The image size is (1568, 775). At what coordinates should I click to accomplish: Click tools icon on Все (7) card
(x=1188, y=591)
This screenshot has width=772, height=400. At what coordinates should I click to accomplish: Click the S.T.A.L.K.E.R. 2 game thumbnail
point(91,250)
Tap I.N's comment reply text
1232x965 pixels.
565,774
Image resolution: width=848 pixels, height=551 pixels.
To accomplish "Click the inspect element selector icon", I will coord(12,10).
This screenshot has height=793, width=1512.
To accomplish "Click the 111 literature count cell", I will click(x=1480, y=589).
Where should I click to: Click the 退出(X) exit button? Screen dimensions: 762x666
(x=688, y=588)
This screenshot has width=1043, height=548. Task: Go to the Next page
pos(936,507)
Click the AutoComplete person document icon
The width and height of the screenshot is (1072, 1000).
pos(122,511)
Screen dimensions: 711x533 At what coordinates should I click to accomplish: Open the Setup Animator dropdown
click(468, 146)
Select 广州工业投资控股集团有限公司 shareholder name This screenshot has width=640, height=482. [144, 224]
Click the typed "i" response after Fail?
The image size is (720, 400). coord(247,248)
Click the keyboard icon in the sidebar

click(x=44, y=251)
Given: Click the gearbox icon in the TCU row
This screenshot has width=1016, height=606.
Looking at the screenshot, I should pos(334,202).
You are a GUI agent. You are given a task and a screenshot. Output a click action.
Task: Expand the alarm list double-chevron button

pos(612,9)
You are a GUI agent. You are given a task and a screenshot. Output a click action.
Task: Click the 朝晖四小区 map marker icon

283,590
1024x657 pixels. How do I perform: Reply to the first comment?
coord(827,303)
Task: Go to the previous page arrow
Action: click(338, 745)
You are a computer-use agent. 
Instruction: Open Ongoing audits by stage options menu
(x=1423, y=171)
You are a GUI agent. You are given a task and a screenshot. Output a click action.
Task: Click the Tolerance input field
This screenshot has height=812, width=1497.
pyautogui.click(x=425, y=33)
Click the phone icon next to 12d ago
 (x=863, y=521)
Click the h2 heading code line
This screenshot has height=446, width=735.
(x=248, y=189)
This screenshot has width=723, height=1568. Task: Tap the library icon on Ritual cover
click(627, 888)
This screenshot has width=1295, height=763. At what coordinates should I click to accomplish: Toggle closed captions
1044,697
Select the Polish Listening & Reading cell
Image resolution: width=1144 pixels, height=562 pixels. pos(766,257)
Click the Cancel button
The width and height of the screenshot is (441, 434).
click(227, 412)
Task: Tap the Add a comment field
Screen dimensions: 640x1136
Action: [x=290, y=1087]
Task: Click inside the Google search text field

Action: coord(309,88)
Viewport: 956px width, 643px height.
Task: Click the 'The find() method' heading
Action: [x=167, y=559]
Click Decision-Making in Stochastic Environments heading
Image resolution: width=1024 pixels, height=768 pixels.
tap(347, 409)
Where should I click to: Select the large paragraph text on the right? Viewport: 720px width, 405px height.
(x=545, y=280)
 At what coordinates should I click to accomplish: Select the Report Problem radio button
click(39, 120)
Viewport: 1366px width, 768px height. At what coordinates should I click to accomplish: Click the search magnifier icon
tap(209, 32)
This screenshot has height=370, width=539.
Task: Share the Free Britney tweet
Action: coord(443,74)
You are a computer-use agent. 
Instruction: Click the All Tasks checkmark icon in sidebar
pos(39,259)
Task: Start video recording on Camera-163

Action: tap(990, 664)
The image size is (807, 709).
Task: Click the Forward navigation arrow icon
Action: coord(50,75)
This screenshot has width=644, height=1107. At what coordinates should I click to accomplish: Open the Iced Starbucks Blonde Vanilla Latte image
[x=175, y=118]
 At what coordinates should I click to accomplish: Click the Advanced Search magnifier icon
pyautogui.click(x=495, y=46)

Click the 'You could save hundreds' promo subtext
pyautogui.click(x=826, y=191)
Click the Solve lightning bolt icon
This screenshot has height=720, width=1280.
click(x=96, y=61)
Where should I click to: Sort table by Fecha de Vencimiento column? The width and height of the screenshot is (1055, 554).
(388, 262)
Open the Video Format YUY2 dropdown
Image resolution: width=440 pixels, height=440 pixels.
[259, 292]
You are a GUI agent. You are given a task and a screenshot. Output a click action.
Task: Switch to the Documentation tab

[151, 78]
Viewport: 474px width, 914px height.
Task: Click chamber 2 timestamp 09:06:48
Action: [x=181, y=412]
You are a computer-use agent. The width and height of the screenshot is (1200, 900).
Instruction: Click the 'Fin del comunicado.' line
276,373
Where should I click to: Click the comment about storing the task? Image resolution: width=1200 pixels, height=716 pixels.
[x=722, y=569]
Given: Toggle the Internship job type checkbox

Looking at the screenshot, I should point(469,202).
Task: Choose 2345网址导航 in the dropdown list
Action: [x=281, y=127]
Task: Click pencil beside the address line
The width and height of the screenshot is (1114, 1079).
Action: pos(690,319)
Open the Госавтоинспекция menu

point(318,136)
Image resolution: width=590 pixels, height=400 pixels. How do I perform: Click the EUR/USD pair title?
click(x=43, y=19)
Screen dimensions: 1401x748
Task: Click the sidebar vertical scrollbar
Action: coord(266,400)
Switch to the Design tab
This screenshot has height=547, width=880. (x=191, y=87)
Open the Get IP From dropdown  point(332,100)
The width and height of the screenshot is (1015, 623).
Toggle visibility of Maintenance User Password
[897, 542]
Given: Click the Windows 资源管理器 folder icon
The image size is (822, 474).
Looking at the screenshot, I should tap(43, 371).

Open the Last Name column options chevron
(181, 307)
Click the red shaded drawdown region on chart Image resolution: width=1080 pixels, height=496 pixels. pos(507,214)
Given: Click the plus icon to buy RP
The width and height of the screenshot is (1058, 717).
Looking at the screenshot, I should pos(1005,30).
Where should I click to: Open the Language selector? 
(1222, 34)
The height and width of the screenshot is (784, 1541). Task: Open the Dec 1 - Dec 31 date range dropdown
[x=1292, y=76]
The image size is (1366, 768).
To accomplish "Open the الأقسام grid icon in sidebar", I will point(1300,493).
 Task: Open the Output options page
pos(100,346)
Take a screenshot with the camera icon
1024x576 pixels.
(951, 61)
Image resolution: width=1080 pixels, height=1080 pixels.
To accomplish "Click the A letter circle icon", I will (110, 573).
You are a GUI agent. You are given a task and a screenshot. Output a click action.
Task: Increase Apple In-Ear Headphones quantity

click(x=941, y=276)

________________

■ **Your assignment**
The line with "Take a screenshot with the camera icon" and all the lines after it in the records above are to be output exactly, with nothing added.

■ **Response for this exercise**
Take a screenshot with the camera icon
1024x576 pixels.
(951, 61)
Image resolution: width=1080 pixels, height=1080 pixels.
To accomplish "Click the A letter circle icon", I will (110, 573).
You are a GUI agent. You are given a task and a screenshot. Output a click action.
Task: Increase Apple In-Ear Headphones quantity

click(x=941, y=276)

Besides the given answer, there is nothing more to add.